The most defensible conclusion from this publication is limited and precise: in a small, highly selected group of participants with metastatic cancer, a second group-based psilocybin intervention in this design appeared safe and feasible, and exploratory signs of improvement in anxiety and depression scores were observed.

That is different from saying that a second psilocybin treatment “works” or is “better” for everyone who noticed insufficient effect during a first session. The lack of a control group, the small number of participants, and the multiple simultaneous protocol changes make it impossible to determine which component is responsible for the reported changes.

For readers exploring psychedelic therapy, it is also important to keep the legal and practical framework clear. In the Netherlands, psychedelic interventions such as psilocybin- or MDMA-assisted therapy are primarily discussed in the context of scientific research and, depending on the substance and setting, in practices focusing on harm reduction and counseling. This article describes research and is not an invitation to apply this yourself.

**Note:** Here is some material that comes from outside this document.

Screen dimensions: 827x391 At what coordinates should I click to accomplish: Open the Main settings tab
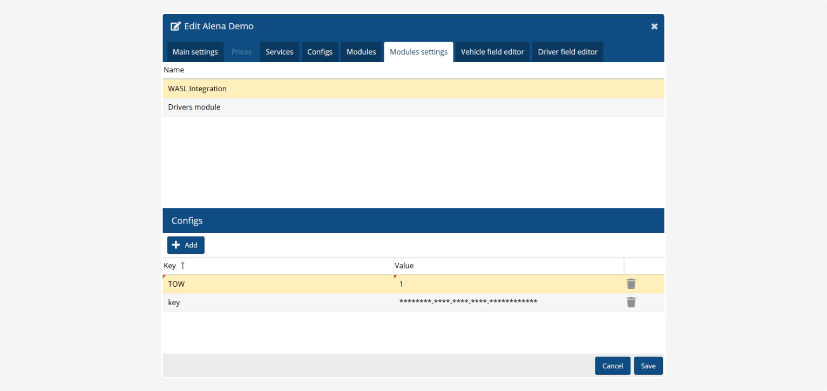[x=195, y=52]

Providing responsible information: following research and asking questions

Anyone who wants to read more about the source on which this article is based can view the summary and context via this discussion of the phase 1 study. It becomes clear there that these are early research results, with a focus on safety and feasibility.

In a broader sense, it helps to consistently ask the same questions regarding news about psychedelics: How large was the study? Was there a control group? Which outcomes were primary and which exploratory? How was safety ensured? And which components relate to the substance, and which to psychological counseling and integration?

For those primarily exploring MDMA on mdmatherapie.nl, please note: MDMA sessions can currently only be discussed within scientific research or in practice via harm reduction. If you have general questions regarding the structure, preparation, integration, and safety principles of a guided session, you can sign up for an introductory meeting or intake via Sign up for MDMA session. This is explicitly not individual medical advice and no guarantee of outcomes, but it can help to obtain information regarding procedures, limits, and due care.

Conclusion

This small Phase 1 study provides a cautiously positive signal that a second group-based psilocybin intervention in people with metastatic cancer who previously showed only a partial response may be safe and feasible in this design. At the same time, uncertainties remain significant due to the small study group, the lack of a control group, and multiple simultaneous protocol adjustments. The results primarily serve as a starting point for larger, controlled follow-up research and an invitation to remain careful in how we interpret “therapy,” safety, and effect regarding psychedelic interventions.